*Task to carry out*
Render every line from the one containing "This screenshot has width=582, height=511." down to the one containing "Pick the Z 120 min. N ticket", including both, as a JSON list of strings with one string per line. Leave out blank lines.

*Information shown*
┄┄┄┄┄┄┄┄┄┄┄┄┄┄┄┄┄┄┄┄
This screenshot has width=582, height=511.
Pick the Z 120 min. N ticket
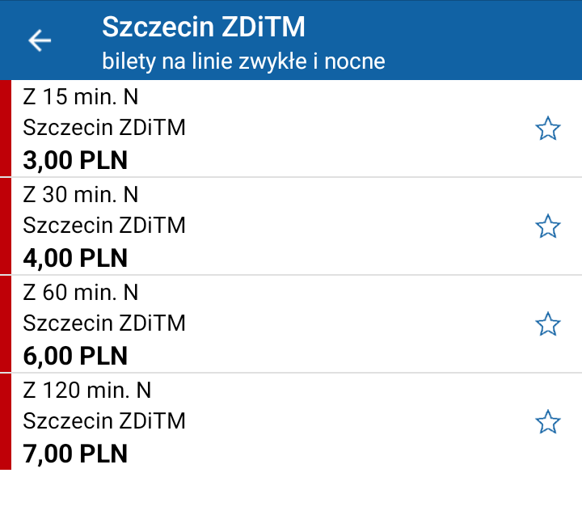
┄┄┄┄┄┄┄┄┄┄┄┄┄┄┄┄┄┄┄┄
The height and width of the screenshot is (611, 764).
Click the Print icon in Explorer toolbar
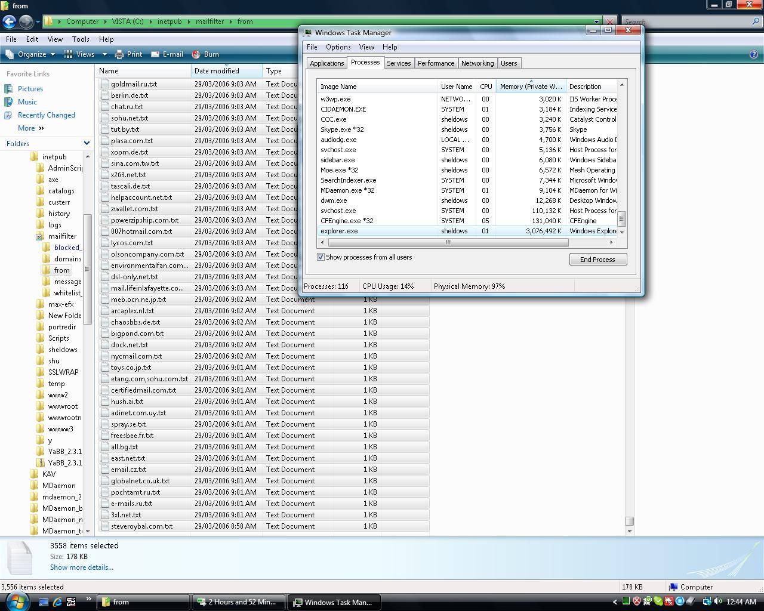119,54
┄┄┄┄┄┄┄┄┄┄┄┄┄┄┄┄┄┄┄┄
*Finished exercise*
[
  "This screenshot has width=582, height=511.",
  "Pick the Z 120 min. N ticket"
]